▶ YOUR ASSIGNMENT
Across the listing below, how many lines have the word "dies" in them? Provide only the number.

▶ PROVIDED RECORDS

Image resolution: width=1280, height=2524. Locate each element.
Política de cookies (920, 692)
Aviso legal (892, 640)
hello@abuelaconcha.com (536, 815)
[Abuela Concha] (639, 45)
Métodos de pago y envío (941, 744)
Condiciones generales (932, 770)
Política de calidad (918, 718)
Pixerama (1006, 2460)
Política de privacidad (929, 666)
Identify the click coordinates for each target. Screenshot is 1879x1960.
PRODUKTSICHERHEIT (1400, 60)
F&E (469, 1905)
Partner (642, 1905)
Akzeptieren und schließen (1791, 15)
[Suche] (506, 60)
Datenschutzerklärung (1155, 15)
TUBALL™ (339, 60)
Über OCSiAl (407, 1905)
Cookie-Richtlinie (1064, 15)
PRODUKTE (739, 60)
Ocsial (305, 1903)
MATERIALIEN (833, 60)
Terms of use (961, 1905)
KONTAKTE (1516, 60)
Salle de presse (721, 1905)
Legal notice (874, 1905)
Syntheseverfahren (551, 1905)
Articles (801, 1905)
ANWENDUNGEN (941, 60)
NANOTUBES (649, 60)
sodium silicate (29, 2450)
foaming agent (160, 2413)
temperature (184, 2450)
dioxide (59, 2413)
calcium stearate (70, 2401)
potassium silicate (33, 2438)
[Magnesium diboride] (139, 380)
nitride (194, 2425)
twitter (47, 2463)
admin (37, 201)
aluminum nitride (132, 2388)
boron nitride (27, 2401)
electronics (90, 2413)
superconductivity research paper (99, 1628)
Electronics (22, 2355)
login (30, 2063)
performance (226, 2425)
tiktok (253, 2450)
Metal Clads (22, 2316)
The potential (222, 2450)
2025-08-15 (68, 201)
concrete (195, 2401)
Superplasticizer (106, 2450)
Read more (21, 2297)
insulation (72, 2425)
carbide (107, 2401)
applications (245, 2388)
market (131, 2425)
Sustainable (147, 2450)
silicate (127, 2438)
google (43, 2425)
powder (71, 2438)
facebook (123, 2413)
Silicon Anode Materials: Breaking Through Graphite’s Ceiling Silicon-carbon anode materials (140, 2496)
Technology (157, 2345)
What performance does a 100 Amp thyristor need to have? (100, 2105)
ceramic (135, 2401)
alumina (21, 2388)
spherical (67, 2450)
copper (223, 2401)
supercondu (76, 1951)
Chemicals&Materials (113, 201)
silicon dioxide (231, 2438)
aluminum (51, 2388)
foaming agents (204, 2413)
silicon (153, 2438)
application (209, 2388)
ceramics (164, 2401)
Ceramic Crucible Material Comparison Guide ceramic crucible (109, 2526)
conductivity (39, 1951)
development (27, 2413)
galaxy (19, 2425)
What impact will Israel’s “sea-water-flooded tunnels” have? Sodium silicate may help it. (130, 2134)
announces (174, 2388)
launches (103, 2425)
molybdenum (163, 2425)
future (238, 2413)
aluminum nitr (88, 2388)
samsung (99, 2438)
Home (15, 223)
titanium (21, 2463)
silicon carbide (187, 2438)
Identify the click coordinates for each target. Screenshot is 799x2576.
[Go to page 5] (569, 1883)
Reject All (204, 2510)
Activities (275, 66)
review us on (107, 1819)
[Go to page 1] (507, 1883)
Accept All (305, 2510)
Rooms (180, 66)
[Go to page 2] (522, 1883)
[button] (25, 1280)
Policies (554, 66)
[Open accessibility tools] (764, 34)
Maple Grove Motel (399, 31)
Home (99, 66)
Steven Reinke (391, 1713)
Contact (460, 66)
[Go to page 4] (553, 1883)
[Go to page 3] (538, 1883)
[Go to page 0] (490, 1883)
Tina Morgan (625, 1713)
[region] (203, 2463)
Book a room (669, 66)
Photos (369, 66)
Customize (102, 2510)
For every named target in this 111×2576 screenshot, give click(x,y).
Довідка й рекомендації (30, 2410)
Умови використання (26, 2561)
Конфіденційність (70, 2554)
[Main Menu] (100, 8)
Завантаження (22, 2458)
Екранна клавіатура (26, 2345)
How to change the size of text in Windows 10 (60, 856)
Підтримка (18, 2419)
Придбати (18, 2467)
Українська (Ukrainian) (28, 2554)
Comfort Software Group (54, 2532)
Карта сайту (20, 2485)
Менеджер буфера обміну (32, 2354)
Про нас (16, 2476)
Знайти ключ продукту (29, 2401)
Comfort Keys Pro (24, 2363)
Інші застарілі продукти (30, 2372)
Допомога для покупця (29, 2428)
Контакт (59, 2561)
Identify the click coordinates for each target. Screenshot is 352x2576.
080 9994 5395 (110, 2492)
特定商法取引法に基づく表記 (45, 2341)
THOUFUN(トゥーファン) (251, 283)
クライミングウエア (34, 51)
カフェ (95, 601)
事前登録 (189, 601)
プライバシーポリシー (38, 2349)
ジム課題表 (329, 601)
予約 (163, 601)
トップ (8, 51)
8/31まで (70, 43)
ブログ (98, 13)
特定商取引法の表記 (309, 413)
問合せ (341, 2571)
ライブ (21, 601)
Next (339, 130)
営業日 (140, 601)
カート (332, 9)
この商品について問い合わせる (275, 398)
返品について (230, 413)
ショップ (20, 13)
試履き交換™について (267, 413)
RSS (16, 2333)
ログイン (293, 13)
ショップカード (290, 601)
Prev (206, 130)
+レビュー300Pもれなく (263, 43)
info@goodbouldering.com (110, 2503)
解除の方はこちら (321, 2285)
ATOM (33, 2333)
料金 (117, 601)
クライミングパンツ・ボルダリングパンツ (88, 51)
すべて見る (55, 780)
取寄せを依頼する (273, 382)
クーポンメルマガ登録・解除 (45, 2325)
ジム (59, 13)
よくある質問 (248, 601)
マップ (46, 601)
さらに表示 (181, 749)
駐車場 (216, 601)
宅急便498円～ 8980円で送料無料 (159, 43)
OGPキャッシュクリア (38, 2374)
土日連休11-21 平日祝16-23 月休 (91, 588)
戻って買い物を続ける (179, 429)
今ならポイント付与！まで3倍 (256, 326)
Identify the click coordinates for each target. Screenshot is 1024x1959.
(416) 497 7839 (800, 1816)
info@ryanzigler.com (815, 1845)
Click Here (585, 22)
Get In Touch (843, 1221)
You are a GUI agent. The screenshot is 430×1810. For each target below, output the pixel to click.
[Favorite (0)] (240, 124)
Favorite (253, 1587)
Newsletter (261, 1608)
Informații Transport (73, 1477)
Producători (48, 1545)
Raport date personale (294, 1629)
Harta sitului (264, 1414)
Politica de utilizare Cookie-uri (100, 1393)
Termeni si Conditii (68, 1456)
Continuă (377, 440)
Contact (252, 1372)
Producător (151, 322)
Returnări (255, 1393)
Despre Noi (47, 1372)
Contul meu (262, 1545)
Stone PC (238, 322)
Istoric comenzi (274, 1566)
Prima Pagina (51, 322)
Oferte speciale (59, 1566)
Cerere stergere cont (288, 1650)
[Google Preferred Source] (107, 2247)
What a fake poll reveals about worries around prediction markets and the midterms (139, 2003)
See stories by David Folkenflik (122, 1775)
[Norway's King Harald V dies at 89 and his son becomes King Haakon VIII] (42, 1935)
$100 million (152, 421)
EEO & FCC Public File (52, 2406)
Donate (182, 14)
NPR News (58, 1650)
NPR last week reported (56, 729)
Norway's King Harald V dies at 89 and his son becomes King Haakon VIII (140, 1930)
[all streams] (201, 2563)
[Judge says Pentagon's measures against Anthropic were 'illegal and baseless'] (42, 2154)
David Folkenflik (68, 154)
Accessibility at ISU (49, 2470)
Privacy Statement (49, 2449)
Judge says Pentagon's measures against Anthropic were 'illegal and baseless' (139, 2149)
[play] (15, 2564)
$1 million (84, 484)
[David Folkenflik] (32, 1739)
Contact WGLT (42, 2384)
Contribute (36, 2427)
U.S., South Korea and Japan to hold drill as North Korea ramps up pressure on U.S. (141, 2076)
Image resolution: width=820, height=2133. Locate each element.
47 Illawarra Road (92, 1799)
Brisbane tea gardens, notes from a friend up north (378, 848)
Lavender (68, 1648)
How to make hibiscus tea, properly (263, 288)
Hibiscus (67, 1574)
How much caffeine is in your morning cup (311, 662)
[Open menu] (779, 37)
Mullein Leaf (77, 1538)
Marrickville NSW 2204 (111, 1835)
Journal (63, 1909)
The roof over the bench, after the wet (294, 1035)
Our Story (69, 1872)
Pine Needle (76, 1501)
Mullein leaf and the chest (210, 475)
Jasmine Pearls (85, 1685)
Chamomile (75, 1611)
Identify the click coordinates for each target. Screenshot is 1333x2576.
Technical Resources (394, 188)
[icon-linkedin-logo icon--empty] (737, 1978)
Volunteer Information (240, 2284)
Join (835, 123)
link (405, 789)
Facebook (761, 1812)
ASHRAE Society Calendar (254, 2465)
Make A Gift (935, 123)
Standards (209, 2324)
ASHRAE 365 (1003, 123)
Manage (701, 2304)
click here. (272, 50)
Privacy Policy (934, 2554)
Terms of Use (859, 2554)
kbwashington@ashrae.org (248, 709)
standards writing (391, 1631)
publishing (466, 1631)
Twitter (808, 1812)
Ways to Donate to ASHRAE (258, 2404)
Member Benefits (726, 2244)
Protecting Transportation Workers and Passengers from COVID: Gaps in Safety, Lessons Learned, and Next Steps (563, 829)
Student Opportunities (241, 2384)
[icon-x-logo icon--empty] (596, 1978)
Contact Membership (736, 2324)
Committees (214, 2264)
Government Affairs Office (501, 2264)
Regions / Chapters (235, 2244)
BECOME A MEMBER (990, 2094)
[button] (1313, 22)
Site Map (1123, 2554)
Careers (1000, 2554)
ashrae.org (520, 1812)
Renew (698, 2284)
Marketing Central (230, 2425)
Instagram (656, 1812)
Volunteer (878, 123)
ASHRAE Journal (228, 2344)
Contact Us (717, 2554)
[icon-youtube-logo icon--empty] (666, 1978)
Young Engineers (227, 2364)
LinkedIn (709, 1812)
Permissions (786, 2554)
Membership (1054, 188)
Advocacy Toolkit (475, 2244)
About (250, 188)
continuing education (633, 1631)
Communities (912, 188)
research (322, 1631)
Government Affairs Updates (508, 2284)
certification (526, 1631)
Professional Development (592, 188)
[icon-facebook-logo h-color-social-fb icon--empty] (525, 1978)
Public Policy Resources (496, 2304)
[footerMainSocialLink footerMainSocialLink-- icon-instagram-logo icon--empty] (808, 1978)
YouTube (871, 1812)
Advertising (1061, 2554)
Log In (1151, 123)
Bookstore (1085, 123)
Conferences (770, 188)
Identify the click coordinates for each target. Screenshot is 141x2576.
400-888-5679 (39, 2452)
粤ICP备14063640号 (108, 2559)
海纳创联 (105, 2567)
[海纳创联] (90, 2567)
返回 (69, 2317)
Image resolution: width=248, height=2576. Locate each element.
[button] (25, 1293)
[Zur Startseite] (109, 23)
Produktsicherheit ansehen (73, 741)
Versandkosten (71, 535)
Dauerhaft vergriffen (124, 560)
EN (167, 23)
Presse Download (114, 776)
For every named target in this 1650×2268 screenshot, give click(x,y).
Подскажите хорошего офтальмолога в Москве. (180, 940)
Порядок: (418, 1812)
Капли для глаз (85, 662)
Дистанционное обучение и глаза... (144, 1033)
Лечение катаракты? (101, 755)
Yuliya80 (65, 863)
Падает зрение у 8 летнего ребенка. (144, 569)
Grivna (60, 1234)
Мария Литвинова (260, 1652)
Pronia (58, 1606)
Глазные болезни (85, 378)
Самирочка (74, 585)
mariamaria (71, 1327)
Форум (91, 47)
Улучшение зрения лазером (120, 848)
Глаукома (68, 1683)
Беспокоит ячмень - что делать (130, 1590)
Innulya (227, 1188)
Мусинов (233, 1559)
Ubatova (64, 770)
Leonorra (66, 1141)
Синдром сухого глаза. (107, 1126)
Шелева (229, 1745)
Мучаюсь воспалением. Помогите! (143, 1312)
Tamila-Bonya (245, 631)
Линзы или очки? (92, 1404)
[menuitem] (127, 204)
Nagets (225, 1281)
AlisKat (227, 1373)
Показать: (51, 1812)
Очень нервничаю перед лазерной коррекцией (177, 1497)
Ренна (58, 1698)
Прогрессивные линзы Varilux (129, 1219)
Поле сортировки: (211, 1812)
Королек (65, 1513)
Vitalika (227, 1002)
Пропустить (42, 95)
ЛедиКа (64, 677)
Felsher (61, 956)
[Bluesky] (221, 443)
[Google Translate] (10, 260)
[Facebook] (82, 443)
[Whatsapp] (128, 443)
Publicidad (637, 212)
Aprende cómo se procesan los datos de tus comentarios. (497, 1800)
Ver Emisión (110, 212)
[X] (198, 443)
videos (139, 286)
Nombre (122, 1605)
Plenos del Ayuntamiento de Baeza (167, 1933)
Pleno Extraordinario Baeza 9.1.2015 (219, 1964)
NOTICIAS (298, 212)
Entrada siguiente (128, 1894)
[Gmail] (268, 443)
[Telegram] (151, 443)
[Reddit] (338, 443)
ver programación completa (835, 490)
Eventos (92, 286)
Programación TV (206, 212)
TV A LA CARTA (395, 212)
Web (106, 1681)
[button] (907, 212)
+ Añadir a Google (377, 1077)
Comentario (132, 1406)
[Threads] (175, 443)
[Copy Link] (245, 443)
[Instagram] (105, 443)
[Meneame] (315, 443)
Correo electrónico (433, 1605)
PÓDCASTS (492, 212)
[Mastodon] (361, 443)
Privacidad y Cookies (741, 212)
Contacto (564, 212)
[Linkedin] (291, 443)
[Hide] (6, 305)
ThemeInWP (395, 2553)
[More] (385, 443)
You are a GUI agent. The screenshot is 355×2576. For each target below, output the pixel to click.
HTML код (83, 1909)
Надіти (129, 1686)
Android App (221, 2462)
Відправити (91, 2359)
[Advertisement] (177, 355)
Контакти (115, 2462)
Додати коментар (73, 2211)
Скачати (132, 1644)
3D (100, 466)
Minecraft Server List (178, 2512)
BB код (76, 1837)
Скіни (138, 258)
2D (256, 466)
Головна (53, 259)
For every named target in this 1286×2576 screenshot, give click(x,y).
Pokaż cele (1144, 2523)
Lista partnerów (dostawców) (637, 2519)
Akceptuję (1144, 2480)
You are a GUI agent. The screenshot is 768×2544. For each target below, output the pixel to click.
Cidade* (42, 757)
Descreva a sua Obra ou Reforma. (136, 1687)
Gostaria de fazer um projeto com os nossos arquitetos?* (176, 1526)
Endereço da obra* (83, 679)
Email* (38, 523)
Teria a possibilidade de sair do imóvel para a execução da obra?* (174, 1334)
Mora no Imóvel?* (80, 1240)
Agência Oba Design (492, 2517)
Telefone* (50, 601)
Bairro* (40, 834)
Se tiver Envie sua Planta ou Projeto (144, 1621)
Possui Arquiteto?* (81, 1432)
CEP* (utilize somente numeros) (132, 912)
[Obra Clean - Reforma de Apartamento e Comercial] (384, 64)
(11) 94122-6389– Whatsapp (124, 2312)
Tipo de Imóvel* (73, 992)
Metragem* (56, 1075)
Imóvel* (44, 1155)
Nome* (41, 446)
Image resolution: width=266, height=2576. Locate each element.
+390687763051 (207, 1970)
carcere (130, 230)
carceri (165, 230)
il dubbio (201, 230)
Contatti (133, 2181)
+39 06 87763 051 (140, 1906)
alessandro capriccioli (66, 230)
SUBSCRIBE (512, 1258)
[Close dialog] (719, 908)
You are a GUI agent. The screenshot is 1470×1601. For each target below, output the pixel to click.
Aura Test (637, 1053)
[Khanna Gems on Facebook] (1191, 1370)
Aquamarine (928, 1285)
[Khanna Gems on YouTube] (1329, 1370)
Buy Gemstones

▶ TASK ANSWER
2